__Exercise description__
In the entries below, count the lines that hold the string "last" and state only that count.

Stored records

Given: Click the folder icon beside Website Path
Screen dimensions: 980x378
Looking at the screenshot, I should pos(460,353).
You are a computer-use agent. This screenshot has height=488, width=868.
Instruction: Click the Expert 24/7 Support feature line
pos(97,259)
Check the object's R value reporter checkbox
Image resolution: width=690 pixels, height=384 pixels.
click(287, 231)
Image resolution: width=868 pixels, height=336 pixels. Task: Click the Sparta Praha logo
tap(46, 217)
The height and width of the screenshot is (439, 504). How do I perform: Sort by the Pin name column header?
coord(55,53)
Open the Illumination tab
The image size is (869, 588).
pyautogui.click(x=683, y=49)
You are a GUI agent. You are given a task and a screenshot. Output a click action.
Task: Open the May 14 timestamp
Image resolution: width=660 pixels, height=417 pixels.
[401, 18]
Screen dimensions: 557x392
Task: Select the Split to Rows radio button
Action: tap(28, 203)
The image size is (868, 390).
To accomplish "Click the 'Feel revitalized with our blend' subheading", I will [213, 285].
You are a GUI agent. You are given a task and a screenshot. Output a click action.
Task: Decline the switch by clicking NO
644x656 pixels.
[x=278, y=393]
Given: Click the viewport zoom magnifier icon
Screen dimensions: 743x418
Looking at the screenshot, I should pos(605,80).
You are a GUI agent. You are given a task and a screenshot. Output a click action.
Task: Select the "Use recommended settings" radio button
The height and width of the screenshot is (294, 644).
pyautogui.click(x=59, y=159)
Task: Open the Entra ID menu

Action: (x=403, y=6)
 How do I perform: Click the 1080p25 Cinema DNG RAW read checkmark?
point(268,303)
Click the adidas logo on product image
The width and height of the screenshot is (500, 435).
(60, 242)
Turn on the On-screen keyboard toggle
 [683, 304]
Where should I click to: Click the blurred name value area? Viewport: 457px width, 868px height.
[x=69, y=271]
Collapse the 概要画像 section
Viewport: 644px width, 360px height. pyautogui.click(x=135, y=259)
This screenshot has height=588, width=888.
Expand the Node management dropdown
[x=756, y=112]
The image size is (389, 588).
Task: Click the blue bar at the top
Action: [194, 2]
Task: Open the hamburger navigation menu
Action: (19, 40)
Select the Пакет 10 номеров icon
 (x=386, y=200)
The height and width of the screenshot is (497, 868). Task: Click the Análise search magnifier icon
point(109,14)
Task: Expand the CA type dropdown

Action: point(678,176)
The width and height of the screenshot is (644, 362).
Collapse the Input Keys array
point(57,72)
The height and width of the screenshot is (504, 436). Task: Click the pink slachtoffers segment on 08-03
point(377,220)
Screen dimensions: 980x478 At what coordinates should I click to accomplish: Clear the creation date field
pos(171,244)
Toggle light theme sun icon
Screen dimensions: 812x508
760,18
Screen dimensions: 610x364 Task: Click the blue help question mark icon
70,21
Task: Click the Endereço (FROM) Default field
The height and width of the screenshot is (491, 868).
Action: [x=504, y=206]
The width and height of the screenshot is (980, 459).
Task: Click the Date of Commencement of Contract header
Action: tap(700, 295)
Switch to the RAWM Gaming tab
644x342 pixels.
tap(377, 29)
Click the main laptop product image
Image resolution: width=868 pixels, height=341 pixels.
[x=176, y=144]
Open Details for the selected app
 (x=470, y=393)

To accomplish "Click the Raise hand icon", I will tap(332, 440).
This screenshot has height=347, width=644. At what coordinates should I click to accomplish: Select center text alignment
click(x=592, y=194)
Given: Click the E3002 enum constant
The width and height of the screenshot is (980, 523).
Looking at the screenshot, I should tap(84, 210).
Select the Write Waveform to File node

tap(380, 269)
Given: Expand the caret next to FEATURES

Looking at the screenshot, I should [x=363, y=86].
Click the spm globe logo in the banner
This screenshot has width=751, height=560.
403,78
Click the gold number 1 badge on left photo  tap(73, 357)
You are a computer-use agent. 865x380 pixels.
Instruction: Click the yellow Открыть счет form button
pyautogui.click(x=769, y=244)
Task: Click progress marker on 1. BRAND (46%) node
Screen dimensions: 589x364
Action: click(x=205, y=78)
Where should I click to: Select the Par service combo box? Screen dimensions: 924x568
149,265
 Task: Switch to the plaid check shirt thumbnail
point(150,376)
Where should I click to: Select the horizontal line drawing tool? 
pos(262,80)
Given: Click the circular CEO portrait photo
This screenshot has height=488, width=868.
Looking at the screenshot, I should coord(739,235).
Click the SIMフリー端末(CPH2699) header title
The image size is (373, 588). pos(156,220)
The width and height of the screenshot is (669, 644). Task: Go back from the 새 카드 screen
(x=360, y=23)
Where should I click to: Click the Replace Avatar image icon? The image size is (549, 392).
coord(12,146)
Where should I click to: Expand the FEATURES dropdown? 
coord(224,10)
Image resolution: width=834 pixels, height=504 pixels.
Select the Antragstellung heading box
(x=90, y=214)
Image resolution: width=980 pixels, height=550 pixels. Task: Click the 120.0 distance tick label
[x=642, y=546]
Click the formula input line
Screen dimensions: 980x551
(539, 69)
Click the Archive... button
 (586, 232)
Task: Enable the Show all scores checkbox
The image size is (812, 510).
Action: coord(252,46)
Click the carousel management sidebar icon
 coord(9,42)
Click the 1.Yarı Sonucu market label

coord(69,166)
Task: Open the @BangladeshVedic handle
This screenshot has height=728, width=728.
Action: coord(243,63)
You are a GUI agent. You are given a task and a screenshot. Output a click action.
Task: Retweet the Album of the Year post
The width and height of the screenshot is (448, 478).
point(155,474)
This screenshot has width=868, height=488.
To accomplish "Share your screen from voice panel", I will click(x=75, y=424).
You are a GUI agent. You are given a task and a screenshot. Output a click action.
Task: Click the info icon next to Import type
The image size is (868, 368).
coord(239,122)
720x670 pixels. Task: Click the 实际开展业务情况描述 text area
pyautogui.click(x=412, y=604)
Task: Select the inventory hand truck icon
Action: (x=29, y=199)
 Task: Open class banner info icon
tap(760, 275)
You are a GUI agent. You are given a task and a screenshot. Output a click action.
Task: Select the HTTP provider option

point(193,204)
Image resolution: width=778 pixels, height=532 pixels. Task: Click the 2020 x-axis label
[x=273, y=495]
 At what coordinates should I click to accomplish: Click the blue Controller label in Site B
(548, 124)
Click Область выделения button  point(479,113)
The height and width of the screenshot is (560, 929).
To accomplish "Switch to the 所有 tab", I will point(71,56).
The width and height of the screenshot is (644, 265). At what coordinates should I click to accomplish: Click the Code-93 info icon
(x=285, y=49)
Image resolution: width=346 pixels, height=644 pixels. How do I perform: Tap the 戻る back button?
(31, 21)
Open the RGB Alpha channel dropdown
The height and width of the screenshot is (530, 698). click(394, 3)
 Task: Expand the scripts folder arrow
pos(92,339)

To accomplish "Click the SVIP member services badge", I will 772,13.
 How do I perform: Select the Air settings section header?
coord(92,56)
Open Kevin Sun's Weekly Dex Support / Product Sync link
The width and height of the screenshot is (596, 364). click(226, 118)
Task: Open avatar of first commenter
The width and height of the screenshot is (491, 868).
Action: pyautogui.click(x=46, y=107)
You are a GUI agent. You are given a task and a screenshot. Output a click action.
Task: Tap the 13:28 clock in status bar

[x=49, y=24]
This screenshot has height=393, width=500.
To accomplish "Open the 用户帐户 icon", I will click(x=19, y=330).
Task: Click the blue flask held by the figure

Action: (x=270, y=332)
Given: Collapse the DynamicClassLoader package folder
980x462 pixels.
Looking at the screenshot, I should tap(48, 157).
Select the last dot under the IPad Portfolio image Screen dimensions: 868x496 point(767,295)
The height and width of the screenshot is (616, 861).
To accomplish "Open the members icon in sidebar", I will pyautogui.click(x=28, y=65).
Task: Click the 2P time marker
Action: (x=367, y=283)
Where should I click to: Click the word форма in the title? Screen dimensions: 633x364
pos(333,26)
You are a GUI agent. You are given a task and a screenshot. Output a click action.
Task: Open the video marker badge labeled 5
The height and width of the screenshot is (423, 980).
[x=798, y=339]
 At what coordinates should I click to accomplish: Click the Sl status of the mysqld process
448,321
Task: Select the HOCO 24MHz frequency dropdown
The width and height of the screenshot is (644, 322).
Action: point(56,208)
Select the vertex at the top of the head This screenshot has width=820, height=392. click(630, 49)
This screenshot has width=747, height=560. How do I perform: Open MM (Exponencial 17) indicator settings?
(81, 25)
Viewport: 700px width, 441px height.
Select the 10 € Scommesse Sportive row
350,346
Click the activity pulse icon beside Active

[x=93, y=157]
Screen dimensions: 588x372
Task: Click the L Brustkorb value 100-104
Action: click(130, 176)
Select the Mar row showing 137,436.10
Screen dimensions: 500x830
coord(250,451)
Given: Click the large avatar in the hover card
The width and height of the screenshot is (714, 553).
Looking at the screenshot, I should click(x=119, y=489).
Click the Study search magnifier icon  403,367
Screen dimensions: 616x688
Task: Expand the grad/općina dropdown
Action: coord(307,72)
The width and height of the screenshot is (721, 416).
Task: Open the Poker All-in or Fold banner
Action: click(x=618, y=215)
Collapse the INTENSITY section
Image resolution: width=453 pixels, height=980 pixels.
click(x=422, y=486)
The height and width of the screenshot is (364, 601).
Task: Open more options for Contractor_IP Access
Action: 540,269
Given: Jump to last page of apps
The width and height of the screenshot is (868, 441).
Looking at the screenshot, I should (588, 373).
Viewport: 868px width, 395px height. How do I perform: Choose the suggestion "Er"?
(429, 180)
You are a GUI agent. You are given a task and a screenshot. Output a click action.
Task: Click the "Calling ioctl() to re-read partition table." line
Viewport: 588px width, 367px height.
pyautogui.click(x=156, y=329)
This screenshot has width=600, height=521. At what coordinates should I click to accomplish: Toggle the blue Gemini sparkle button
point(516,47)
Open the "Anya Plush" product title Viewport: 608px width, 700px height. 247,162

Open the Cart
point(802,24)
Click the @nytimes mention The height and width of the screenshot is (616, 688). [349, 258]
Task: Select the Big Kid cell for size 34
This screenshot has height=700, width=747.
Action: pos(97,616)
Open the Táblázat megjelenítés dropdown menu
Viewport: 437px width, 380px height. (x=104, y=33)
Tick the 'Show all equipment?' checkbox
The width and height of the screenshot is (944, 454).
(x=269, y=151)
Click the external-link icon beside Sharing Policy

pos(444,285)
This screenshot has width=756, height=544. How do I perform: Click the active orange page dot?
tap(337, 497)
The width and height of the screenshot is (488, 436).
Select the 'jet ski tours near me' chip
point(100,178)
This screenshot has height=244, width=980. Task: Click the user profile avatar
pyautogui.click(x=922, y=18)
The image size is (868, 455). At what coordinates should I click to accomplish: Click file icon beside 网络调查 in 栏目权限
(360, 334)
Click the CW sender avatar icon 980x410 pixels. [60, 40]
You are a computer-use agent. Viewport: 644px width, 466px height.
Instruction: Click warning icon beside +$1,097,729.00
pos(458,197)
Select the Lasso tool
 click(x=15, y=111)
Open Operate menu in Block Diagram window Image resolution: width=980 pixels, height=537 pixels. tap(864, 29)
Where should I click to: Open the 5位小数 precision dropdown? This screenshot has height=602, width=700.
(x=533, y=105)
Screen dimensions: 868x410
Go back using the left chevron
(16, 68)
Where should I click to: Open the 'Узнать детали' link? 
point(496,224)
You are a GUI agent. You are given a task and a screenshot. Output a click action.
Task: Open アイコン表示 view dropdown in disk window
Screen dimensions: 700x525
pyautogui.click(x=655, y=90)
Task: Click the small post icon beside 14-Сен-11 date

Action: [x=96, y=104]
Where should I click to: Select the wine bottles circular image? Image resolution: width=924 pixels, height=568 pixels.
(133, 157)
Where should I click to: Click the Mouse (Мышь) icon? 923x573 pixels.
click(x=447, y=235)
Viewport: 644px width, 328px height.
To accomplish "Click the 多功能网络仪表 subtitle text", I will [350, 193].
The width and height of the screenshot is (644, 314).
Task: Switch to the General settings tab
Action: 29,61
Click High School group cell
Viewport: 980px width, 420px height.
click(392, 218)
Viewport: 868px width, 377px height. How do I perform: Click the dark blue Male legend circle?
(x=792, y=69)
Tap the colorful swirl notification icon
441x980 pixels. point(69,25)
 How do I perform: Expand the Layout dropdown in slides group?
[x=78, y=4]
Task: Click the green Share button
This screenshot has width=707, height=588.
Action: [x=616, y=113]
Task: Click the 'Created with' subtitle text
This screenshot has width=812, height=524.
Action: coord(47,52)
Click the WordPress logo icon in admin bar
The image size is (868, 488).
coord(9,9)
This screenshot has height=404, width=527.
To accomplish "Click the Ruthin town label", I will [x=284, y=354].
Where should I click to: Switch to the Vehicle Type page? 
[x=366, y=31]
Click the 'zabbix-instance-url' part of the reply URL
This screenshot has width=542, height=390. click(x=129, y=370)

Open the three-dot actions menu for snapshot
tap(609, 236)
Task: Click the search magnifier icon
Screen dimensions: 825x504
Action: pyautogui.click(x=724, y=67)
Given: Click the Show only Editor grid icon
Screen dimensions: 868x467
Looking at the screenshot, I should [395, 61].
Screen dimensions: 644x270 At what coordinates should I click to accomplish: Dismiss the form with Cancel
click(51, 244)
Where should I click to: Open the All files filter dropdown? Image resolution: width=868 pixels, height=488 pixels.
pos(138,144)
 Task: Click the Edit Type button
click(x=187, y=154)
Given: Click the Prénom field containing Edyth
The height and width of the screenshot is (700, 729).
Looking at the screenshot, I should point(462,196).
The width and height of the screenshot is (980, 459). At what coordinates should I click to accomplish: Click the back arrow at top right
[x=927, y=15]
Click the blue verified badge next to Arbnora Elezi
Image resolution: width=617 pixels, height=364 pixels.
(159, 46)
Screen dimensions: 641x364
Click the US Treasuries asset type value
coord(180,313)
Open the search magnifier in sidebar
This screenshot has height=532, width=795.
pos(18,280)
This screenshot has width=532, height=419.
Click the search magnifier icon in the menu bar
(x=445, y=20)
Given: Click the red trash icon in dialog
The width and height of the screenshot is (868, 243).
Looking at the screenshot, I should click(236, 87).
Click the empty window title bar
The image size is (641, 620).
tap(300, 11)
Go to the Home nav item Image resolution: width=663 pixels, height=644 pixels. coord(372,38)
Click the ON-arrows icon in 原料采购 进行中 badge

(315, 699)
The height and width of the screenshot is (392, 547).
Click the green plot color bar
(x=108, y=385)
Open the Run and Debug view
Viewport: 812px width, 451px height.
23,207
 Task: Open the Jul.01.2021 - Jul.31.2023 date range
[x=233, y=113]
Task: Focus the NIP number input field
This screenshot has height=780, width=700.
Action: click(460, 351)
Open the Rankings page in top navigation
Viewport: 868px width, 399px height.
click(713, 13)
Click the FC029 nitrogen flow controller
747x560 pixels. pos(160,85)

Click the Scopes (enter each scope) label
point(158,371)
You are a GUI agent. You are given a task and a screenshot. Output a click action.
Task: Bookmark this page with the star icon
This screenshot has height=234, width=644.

__Answer box__
2